ECLI:NL:RBROT:2022:1617
Rechtbank Rotterdam
- Eerste aanleg - enkelvoudig
- Rechtspraak.nl
Beoordeling arbeidsongeschiktheid op basis van medische rapporten en WIA-uitkering
In deze zaak heeft de Rechtbank Rotterdam op 3 maart 2022 uitspraak gedaan in een geschil tussen een eiser, die een WIA-uitkering ontvangt, en het Uitvoeringsinstituut Werknemersverzekeringen (Uwv). De eiser, die als toezichthouder werkte, had zich op 2 februari 2018 ziekgemeld vanwege gezondheidsklachten. Het Uwv had op 3 november 2020 vastgesteld dat de eiser per 9 oktober 2020 38,55% arbeidsongeschikt was, wat leidde tot de toekenning van een WIA-uitkering.
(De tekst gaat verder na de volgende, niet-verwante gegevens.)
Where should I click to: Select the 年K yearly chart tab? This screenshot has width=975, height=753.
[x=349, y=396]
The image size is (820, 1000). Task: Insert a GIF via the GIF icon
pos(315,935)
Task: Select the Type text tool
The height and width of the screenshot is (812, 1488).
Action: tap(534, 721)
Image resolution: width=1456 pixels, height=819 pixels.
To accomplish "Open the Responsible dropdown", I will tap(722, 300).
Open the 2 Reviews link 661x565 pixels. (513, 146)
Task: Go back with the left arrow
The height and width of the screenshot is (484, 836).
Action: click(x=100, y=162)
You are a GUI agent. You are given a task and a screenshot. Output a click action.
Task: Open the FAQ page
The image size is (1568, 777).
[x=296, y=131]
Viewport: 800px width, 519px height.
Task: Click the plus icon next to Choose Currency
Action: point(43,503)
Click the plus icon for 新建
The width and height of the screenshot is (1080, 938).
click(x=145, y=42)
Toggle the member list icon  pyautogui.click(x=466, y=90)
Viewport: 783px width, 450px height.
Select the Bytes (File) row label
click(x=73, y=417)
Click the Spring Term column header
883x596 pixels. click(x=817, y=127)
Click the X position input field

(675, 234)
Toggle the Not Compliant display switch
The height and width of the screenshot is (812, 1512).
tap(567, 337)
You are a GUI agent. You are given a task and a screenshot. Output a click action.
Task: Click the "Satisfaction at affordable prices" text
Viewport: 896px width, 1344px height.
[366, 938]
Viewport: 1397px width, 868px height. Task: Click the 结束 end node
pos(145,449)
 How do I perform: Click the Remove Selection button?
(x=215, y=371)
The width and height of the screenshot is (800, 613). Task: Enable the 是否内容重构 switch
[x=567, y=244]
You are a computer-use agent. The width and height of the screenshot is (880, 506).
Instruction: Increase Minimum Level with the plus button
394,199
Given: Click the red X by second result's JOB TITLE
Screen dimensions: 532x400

Eiser was het niet eens met deze beslissing en stelde dat hij inmiddels hersteld was en weer geschikt voor zijn eigen werk als toezichthouder.
De rechtbank heeft de zaak behandeld en vastgesteld dat het Uwv zijn beslissing heeft gebaseerd op rapporten van verzekeringsartsen en arbeidsdeskundigen. De rechtbank oordeelde dat deze rapporten zorgvuldig tot stand zijn gekomen en aan de vereiste voorwaarden voldoen. De medische situatie van de eiser op de datum in geding, 9 oktober 2020, werd als zodanig beoordeeld dat de eiser niet geschikt werd geacht voor zijn eigen werk. De rechtbank concludeerde dat het Uwv terecht had besloten dat de eiser per 9 oktober 2020 38,55% arbeidsongeschikt was en dat het beroep van de eiser ongegrond werd verklaard.
De rechtbank benadrukte dat het aan de eiser was om aannemelijk te maken dat de rapporten niet aan de voorwaarden voldeden, wat hij niet had gedaan. De rechtbank vond dat de medische rapporten inzichtelijk en zonder tegenstrijdigheden waren en dat de artsen de klachten van de eiser adequaat hadden beoordeeld. De uitspraak werd gedaan door mr. M.A. Broekhuis, in aanwezigheid van griffier mr. E.H. Maas.